> **Exercise brief**
When the string "computer" appears in a line of the records, show the whole line.
(Records supplied Opens)
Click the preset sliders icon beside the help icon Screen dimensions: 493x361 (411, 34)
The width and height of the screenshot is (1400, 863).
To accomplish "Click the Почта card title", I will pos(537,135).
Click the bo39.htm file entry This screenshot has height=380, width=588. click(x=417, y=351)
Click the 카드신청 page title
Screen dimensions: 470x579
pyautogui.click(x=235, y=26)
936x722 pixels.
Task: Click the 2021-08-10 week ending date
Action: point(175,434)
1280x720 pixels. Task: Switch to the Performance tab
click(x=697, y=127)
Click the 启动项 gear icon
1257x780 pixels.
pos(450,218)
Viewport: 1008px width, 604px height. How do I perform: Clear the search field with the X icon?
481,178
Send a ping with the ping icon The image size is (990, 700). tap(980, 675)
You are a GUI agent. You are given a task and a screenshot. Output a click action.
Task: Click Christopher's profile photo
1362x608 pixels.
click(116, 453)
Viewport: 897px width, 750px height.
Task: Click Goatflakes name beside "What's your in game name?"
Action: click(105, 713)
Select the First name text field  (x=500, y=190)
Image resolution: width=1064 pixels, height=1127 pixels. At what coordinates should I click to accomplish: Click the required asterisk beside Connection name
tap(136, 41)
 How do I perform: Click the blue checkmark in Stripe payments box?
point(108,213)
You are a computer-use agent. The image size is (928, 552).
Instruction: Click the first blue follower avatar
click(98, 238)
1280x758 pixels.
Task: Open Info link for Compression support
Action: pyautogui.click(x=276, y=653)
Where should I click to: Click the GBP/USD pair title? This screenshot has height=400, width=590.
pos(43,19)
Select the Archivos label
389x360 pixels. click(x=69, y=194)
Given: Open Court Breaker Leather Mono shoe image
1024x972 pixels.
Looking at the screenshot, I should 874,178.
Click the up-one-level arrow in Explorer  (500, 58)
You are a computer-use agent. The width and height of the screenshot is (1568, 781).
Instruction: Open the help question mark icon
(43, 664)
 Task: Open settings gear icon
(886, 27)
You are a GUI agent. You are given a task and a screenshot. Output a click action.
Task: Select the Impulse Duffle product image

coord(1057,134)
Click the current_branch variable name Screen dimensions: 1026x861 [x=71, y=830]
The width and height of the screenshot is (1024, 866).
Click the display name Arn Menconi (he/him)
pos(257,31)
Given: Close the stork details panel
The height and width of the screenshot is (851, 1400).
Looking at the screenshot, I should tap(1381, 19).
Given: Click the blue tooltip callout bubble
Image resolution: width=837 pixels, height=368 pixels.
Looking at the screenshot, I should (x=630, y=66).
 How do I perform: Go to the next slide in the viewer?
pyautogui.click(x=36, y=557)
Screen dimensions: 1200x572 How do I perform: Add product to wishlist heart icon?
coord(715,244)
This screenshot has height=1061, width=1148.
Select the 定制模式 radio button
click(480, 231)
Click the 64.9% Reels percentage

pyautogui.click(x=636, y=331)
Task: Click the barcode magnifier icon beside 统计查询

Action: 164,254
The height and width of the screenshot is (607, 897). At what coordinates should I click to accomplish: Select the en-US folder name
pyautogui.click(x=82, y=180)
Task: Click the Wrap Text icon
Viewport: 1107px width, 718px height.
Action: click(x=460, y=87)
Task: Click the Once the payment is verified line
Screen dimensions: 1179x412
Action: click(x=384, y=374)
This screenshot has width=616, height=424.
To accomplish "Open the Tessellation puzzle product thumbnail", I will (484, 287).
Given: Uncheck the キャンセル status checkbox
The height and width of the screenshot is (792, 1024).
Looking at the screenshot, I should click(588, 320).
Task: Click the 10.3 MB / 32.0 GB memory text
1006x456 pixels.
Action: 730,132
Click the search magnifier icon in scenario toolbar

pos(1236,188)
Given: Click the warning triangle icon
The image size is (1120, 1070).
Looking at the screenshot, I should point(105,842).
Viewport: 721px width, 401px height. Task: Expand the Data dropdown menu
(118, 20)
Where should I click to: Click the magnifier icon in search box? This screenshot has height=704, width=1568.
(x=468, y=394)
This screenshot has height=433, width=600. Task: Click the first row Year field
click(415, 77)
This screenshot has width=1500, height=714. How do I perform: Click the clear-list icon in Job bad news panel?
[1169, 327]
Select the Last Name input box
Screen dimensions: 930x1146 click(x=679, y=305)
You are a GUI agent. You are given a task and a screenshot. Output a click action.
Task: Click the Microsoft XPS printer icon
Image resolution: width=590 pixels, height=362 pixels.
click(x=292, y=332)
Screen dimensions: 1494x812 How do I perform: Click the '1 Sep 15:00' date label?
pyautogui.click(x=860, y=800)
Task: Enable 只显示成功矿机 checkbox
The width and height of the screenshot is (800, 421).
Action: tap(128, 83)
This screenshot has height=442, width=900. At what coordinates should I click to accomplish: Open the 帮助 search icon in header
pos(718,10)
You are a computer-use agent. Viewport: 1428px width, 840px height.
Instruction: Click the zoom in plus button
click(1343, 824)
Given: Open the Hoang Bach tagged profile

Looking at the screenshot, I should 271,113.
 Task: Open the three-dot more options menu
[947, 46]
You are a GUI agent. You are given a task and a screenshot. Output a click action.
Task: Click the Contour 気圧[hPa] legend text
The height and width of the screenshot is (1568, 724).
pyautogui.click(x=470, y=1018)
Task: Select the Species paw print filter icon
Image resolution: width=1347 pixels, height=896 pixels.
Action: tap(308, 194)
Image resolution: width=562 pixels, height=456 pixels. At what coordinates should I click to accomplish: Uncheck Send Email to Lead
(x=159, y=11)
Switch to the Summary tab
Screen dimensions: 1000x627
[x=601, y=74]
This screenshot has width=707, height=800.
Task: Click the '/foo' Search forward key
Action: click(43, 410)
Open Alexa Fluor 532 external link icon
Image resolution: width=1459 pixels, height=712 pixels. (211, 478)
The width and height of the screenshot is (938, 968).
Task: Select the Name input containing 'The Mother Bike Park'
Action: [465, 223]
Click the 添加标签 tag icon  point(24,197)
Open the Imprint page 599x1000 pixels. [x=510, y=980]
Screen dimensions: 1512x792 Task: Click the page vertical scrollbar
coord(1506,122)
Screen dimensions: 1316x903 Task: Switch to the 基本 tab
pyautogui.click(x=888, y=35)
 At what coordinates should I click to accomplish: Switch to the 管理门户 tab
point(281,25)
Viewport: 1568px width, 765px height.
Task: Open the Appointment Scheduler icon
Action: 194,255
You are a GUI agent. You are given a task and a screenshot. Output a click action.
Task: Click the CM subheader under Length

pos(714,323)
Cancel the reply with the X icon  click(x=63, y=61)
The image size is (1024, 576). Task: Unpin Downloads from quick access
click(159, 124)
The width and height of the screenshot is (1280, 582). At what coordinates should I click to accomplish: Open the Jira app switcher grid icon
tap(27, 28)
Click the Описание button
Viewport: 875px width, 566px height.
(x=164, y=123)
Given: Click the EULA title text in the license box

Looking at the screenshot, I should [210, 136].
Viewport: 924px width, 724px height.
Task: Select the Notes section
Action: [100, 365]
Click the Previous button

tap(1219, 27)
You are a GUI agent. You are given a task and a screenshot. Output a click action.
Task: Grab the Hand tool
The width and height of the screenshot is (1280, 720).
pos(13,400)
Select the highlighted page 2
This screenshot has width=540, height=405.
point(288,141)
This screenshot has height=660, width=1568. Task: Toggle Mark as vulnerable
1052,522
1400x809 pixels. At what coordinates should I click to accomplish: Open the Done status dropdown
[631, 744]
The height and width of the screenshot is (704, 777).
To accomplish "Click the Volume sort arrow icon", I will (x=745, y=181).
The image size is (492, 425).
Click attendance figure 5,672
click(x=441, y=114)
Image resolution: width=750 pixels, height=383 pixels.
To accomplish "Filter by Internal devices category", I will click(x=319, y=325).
(Records supplied Closes)
> **Result of this exercise**
You are a computer-use agent. The image size is (928, 552).
You are a computer-use agent. The width and height of the screenshot is (1568, 781).
You are a computer-use agent. Viewport: 1428px width, 840px height.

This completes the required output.